Exercise data -
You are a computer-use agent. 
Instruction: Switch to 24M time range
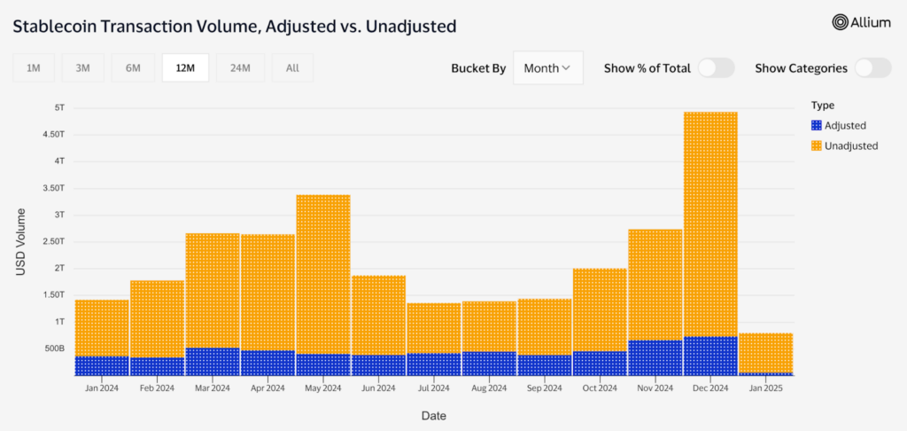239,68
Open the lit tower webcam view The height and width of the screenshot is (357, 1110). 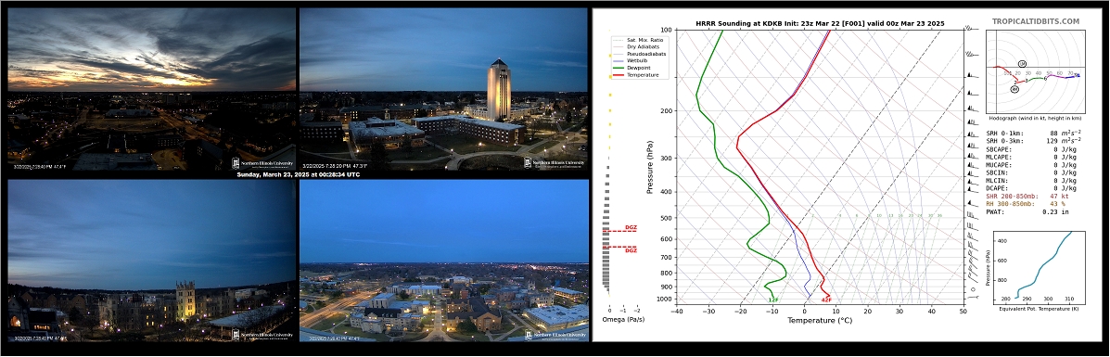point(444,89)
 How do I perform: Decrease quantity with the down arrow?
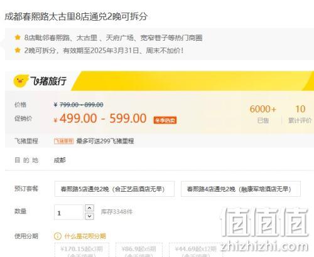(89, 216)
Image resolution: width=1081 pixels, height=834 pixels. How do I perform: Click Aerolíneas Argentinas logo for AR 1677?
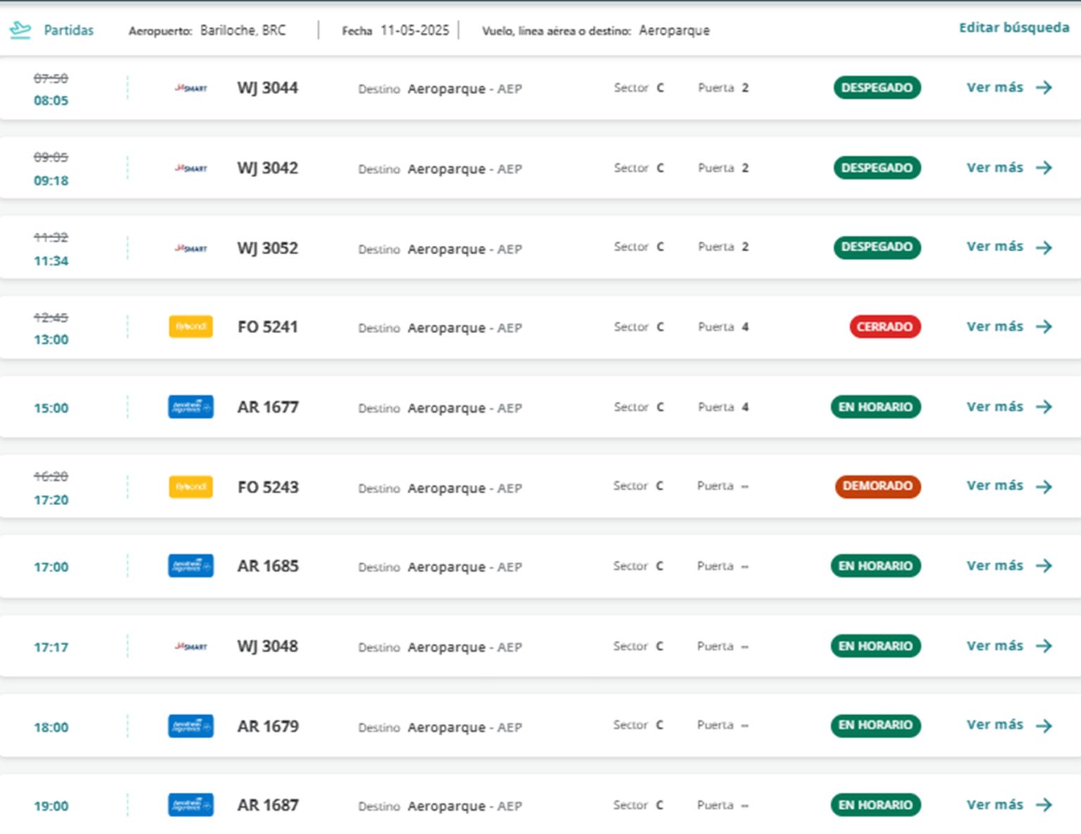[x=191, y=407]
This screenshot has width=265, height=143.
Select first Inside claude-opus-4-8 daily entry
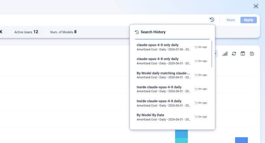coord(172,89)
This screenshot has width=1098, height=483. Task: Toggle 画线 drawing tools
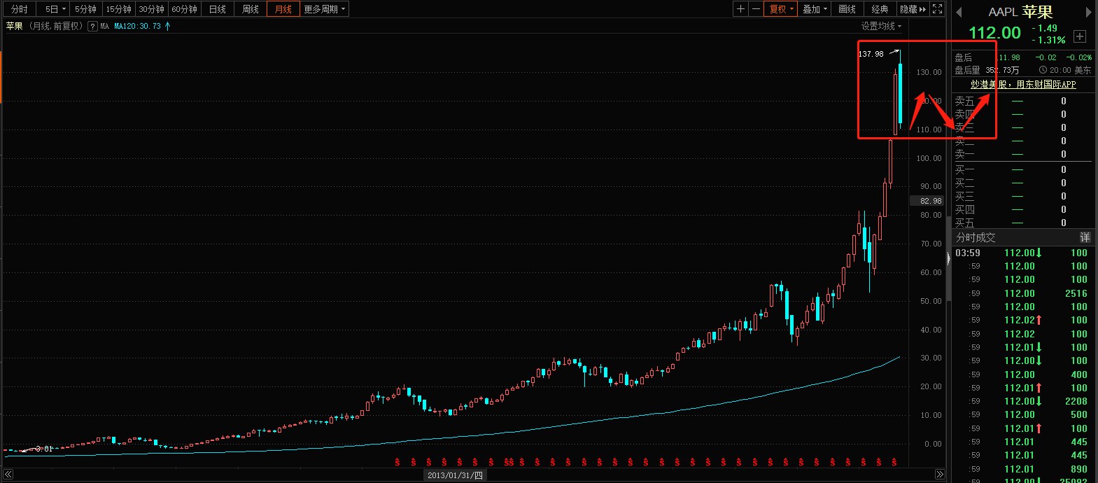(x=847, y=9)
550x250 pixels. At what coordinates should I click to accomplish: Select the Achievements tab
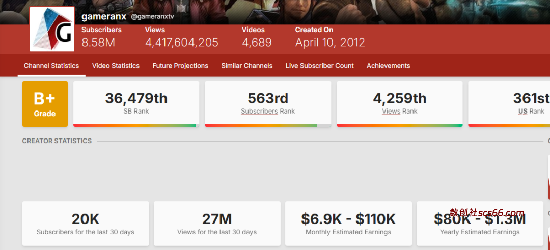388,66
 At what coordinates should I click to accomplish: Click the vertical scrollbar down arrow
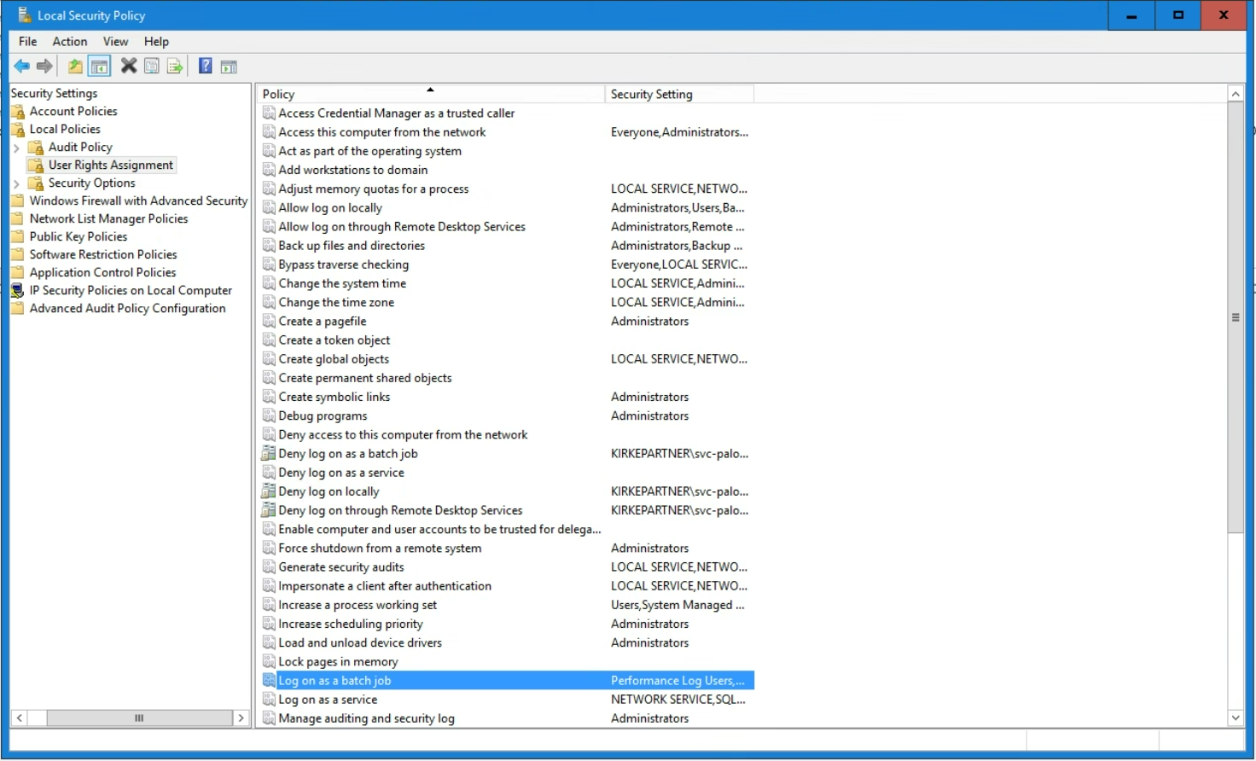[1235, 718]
...
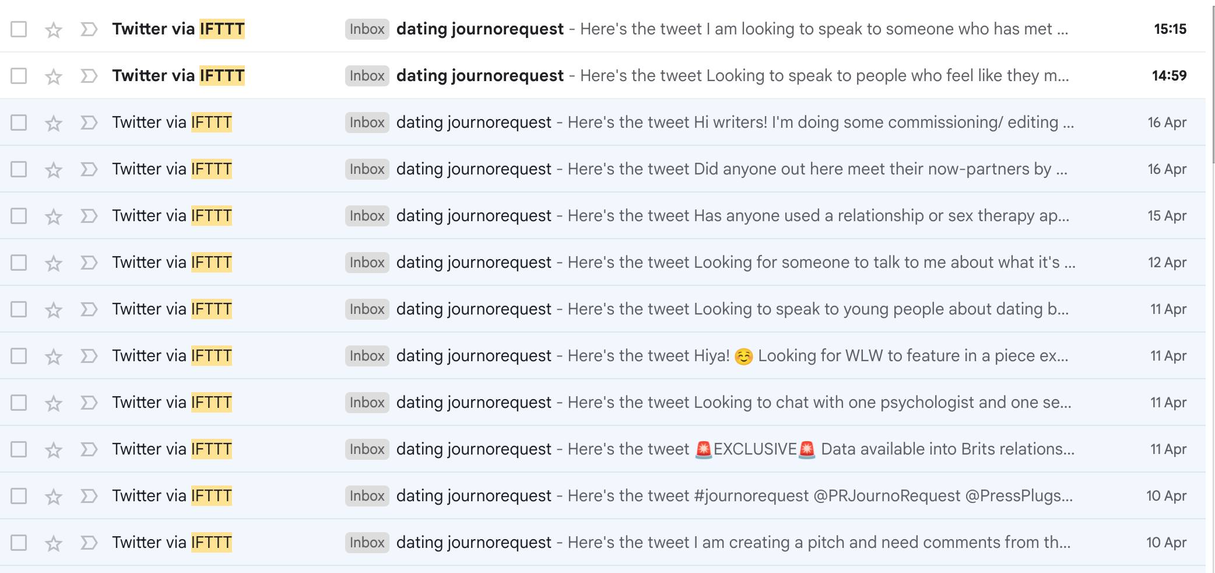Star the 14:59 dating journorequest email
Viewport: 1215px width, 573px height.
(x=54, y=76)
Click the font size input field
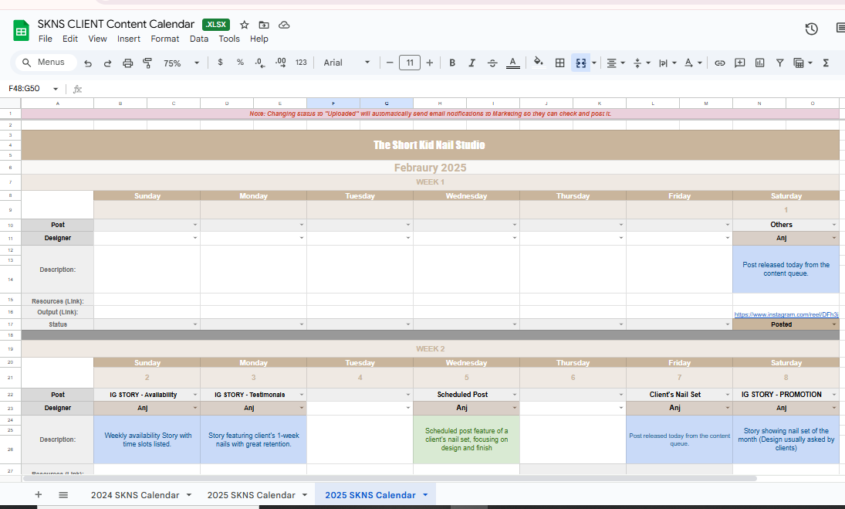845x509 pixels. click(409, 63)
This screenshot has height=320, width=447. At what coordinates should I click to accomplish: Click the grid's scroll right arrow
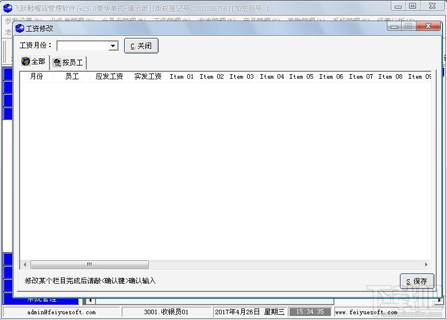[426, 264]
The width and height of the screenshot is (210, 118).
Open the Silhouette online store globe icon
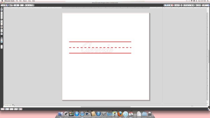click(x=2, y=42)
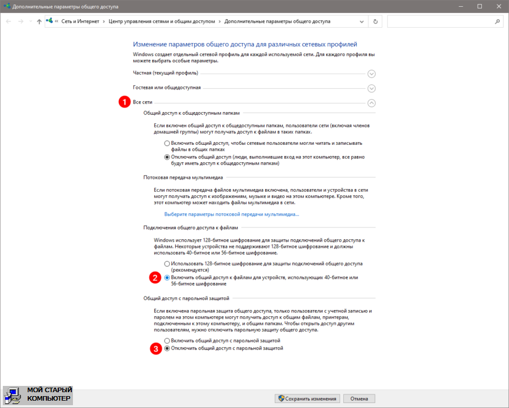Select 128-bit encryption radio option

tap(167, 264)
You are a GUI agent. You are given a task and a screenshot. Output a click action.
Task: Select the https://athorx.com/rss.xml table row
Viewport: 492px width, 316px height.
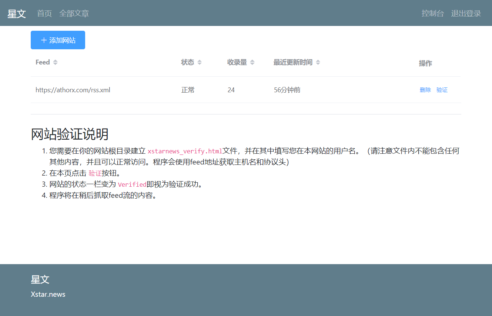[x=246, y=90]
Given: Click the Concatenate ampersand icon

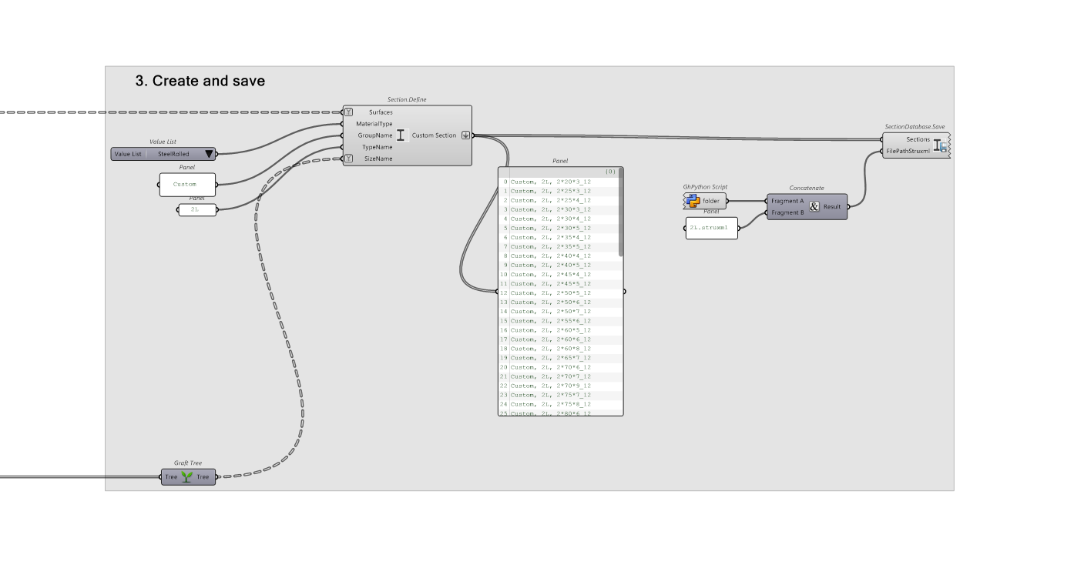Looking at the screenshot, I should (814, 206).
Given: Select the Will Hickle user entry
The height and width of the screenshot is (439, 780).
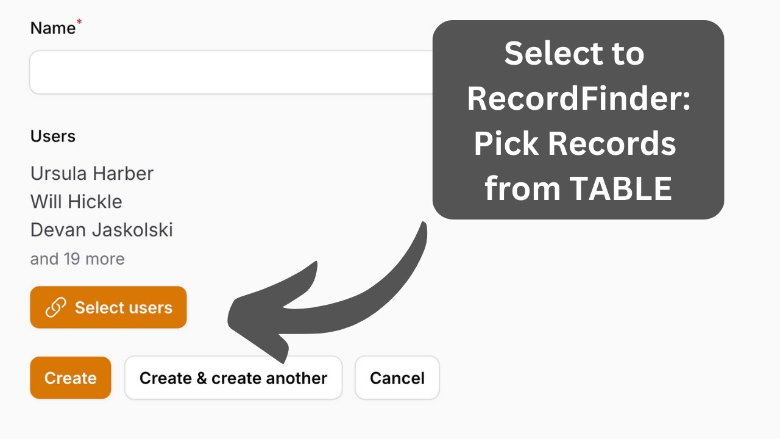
--
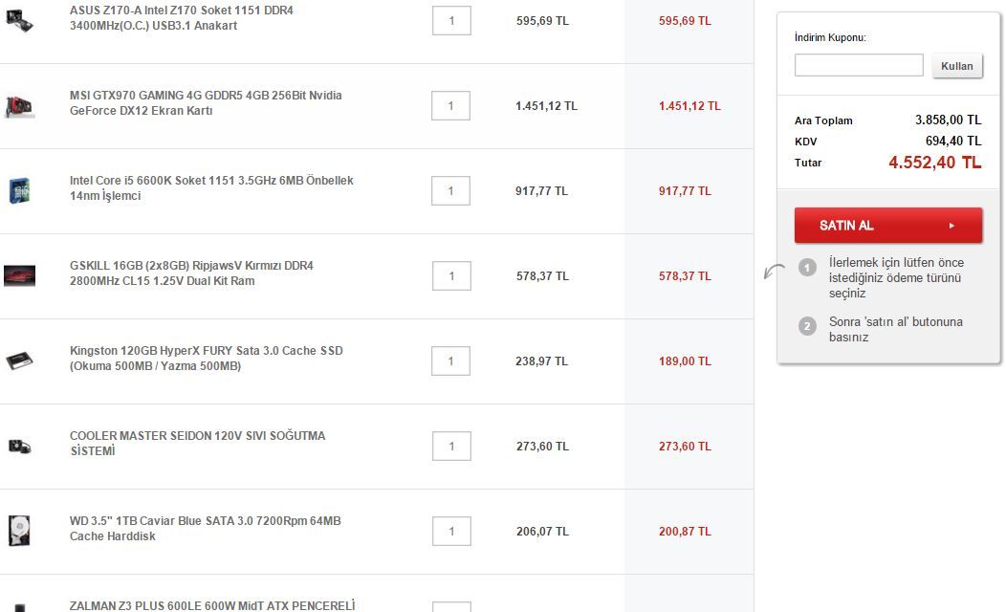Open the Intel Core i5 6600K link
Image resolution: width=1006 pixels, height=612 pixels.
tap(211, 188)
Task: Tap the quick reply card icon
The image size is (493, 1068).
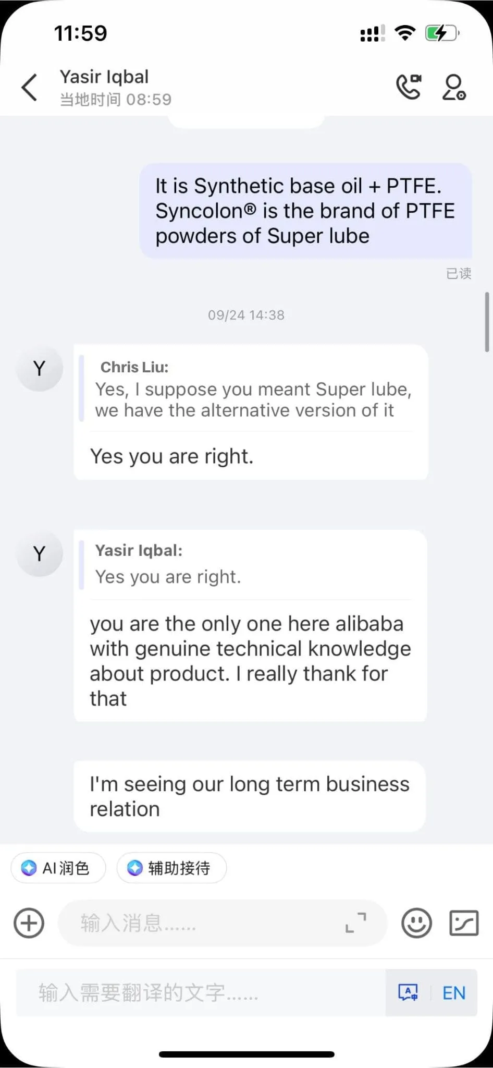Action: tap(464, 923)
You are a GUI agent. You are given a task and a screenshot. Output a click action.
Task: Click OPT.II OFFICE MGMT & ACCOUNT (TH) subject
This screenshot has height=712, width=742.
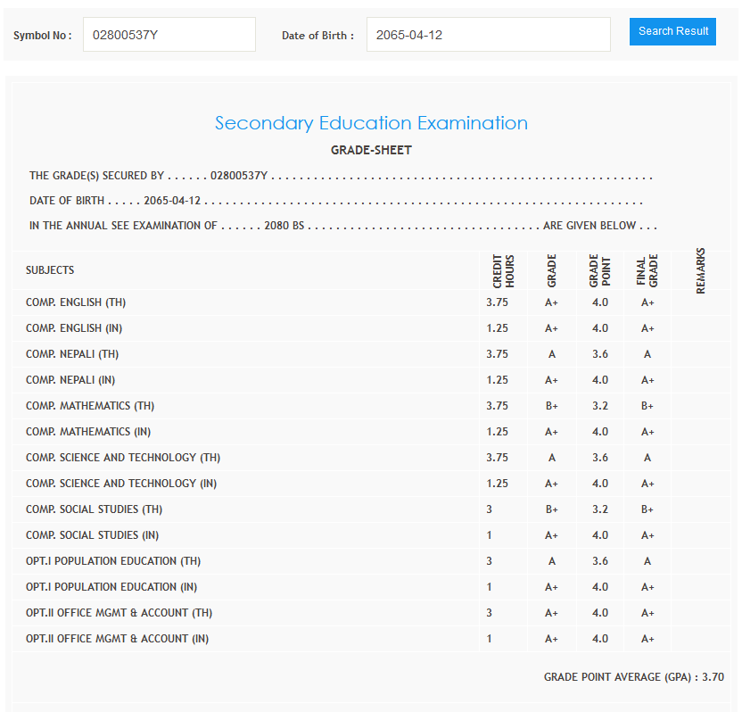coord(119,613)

Exercise - Exactly reproduce the lines above, starting at the one that contains "Click the font size input field" and ending at the one that contains "The height and width of the screenshot is (439, 780).", both inclusive; leave the pictures out and add no other lines.

Reply -
Click the font size input field
845x509 pixels. click(409, 63)
This screenshot has height=320, width=447. At what coordinates should I click to accomplish: Click the grid's scroll right arrow
[426, 264]
The width and height of the screenshot is (210, 118).
Open the Silhouette online store globe icon
click(x=2, y=42)
Select 128-bit encryption radio option

tap(167, 264)
You are a GUI agent. You are given a task and a screenshot. Output a click action.
Task: Select the https://athorx.com/rss.xml table row
Viewport: 492px width, 316px height.
[x=246, y=90]
Given: Click the Concatenate ampersand icon

Looking at the screenshot, I should (814, 206).
Given: Select the Will Hickle user entry
The height and width of the screenshot is (439, 780).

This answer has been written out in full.